• [Directive]: In the rows below, change "GUI agent" to "screen assistant" wherever it occurs, and write the rows out again with nothing else altered.

-.-.-

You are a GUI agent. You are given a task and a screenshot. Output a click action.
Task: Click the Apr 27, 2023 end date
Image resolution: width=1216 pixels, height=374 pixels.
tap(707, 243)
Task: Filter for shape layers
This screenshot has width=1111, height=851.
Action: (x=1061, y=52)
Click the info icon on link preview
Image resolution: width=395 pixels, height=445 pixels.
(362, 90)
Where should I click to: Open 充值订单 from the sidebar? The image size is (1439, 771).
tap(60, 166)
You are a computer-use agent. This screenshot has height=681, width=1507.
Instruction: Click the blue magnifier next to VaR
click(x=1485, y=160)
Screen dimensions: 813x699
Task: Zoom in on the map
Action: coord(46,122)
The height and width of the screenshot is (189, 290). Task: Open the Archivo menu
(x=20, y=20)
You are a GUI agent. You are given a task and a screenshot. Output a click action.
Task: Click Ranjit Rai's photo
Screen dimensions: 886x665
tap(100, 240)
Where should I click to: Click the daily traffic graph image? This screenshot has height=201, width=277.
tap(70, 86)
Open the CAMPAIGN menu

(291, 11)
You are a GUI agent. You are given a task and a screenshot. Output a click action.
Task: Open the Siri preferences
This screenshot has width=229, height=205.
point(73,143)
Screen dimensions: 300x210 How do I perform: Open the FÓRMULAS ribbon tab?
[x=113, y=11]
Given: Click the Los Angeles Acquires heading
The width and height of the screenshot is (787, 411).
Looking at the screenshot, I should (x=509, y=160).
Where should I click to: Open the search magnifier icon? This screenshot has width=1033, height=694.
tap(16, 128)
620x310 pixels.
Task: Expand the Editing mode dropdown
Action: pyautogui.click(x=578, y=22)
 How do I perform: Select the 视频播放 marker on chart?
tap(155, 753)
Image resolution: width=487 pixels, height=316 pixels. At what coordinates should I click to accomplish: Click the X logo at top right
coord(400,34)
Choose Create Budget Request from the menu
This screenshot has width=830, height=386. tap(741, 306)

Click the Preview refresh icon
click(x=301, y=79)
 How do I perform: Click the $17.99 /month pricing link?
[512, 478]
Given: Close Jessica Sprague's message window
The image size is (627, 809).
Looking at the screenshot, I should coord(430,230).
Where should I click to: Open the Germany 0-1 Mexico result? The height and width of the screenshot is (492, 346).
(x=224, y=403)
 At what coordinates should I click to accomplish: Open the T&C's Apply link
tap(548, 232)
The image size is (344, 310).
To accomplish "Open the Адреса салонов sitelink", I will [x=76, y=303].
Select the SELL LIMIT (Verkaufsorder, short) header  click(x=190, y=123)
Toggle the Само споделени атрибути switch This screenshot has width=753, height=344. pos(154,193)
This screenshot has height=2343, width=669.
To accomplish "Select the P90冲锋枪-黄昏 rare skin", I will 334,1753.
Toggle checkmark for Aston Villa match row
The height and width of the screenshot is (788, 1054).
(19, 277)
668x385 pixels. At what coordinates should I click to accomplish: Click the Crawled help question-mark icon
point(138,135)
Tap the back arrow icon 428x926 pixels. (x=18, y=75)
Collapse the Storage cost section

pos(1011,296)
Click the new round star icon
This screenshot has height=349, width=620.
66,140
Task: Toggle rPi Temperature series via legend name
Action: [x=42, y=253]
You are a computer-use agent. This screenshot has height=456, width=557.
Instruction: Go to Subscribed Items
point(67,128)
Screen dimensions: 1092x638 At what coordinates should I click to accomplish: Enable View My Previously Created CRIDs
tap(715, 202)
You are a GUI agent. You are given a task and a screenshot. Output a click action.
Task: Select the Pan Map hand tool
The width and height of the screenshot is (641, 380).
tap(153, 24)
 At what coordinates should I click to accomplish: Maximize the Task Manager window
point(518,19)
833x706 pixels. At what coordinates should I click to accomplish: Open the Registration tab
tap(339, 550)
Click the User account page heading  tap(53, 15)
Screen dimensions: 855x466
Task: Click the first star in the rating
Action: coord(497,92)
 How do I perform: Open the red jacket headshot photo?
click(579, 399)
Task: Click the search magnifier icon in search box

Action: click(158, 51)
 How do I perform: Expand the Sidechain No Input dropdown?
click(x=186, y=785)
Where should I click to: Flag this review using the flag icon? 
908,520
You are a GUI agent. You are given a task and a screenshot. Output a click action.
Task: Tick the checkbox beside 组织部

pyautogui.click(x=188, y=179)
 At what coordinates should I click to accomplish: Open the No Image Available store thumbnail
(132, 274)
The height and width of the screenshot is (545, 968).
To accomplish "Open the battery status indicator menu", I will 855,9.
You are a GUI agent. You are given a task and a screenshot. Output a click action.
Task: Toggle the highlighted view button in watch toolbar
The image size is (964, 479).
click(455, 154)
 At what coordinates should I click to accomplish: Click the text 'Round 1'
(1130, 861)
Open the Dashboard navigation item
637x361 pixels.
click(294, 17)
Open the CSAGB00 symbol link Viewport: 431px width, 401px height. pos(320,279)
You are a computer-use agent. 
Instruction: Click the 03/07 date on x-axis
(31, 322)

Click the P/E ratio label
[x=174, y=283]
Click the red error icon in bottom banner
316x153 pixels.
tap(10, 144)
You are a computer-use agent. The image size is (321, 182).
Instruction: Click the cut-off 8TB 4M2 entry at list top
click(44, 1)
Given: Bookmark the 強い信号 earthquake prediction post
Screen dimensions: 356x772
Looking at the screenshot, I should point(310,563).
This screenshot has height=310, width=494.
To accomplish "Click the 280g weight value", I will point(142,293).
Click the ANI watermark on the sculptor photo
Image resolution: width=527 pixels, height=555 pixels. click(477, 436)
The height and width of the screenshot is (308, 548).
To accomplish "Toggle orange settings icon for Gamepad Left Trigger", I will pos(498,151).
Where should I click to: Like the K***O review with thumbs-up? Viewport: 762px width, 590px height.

-.-.-

• [Output for this exercise]:
You are a screen assistant. You are given a task and a screenshot. Output a click action.
Task: Click the Apr 27, 2023 end date
Image resolution: width=1216 pixels, height=374 pixels.
tap(707, 243)
Task: Filter for shape layers
This screenshot has width=1111, height=851.
Action: (x=1061, y=52)
Click the info icon on link preview
Image resolution: width=395 pixels, height=445 pixels.
(362, 90)
Where should I click to: Open 充值订单 from the sidebar? The image size is (1439, 771).
tap(60, 166)
You are a computer-use agent. This screenshot has height=681, width=1507.
Instruction: Click the blue magnifier next to VaR
click(x=1485, y=160)
Screen dimensions: 813x699
Task: Zoom in on the map
Action: coord(46,122)
The height and width of the screenshot is (189, 290). Task: Open the Archivo menu
(x=20, y=20)
You are a screen assistant. You are given a task and a screenshot. Output a click action.
Task: Click Ranjit Rai's photo
Screen dimensions: 886x665
tap(100, 240)
Where should I click to: Click the daily traffic graph image? This screenshot has height=201, width=277.
tap(70, 86)
Open the CAMPAIGN menu

(291, 11)
You are a screen assistant. You are given a task and a screenshot. Output a click action.
Task: Open the Siri preferences
This screenshot has width=229, height=205.
point(73,143)
Screen dimensions: 300x210 How do I perform: Open the FÓRMULAS ribbon tab?
[x=113, y=11]
Given: Click the Los Angeles Acquires heading
The width and height of the screenshot is (787, 411).
Looking at the screenshot, I should (x=509, y=160).
Where should I click to: Open the search magnifier icon? This screenshot has width=1033, height=694.
tap(16, 128)
620x310 pixels.
Task: Expand the Editing mode dropdown
Action: pyautogui.click(x=578, y=22)
 How do I perform: Select the 视频播放 marker on chart?
tap(155, 753)
Image resolution: width=487 pixels, height=316 pixels. At what coordinates should I click to accomplish: Click the X logo at top right
coord(400,34)
Choose Create Budget Request from the menu
This screenshot has width=830, height=386. tap(741, 306)

Click the Preview refresh icon
click(x=301, y=79)
 How do I perform: Click the $17.99 /month pricing link?
[512, 478]
Given: Close Jessica Sprague's message window
The image size is (627, 809).
Looking at the screenshot, I should coord(430,230).
Where should I click to: Open the Germany 0-1 Mexico result? The height and width of the screenshot is (492, 346).
(x=224, y=403)
 At what coordinates should I click to accomplish: Open the T&C's Apply link
tap(548, 232)
The image size is (344, 310).
To accomplish "Open the Адреса салонов sitelink", I will [x=76, y=303].
Select the SELL LIMIT (Verkaufsorder, short) header  click(x=190, y=123)
Toggle the Само споделени атрибути switch This screenshot has width=753, height=344. pos(154,193)
This screenshot has height=2343, width=669.
To accomplish "Select the P90冲锋枪-黄昏 rare skin", I will 334,1753.
Toggle checkmark for Aston Villa match row
The height and width of the screenshot is (788, 1054).
(19, 277)
668x385 pixels. At what coordinates should I click to accomplish: Click the Crawled help question-mark icon
point(138,135)
Tap the back arrow icon 428x926 pixels. (x=18, y=75)
Collapse the Storage cost section

pos(1011,296)
Click the new round star icon
This screenshot has height=349, width=620.
66,140
Task: Toggle rPi Temperature series via legend name
Action: [x=42, y=253]
You are a computer-use agent. This screenshot has height=456, width=557.
Instruction: Go to Subscribed Items
point(67,128)
Screen dimensions: 1092x638 At what coordinates should I click to accomplish: Enable View My Previously Created CRIDs
tap(715, 202)
You are a screen assistant. You are given a task and a screenshot. Output a click action.
Task: Select the Pan Map hand tool
The width and height of the screenshot is (641, 380).
tap(153, 24)
 At what coordinates should I click to accomplish: Maximize the Task Manager window
point(518,19)
833x706 pixels. At what coordinates should I click to accomplish: Open the Registration tab
tap(339, 550)
Click the User account page heading  tap(53, 15)
Screen dimensions: 855x466
Task: Click the first star in the rating
Action: coord(497,92)
 How do I perform: Open the red jacket headshot photo?
click(579, 399)
Task: Click the search magnifier icon in search box

Action: click(158, 51)
 How do I perform: Expand the Sidechain No Input dropdown?
click(x=186, y=785)
Where should I click to: Flag this review using the flag icon? 
908,520
You are a screen assistant. You are given a task and a screenshot. Output a click action.
Task: Tick the checkbox beside 组织部

pyautogui.click(x=188, y=179)
 At what coordinates should I click to accomplish: Open the No Image Available store thumbnail
(132, 274)
The height and width of the screenshot is (545, 968).
To accomplish "Open the battery status indicator menu", I will 855,9.
You are a screen assistant. You are given a task and a screenshot. Output a click action.
Task: Toggle the highlighted view button in watch toolbar
The image size is (964, 479).
click(455, 154)
 At what coordinates should I click to accomplish: Click the text 'Round 1'
(1130, 861)
Open the Dashboard navigation item
637x361 pixels.
click(294, 17)
Open the CSAGB00 symbol link Viewport: 431px width, 401px height. pos(320,279)
You are a computer-use agent. 
Instruction: Click the 03/07 date on x-axis
(31, 322)

Click the P/E ratio label
[x=174, y=283]
Click the red error icon in bottom banner
316x153 pixels.
tap(10, 144)
You are a computer-use agent. The image size is (321, 182).
Instruction: Click the cut-off 8TB 4M2 entry at list top
click(44, 1)
Given: Bookmark the 強い信号 earthquake prediction post
Screen dimensions: 356x772
Looking at the screenshot, I should point(310,563).
This screenshot has height=310, width=494.
To accomplish "Click the 280g weight value", I will point(142,293).
Click the ANI watermark on the sculptor photo
Image resolution: width=527 pixels, height=555 pixels. click(477, 436)
The height and width of the screenshot is (308, 548).
To accomplish "Toggle orange settings icon for Gamepad Left Trigger", I will pos(498,151).
Where should I click to: Like the K***O review with thumbs-up? Viewport: 762px width, 590px height.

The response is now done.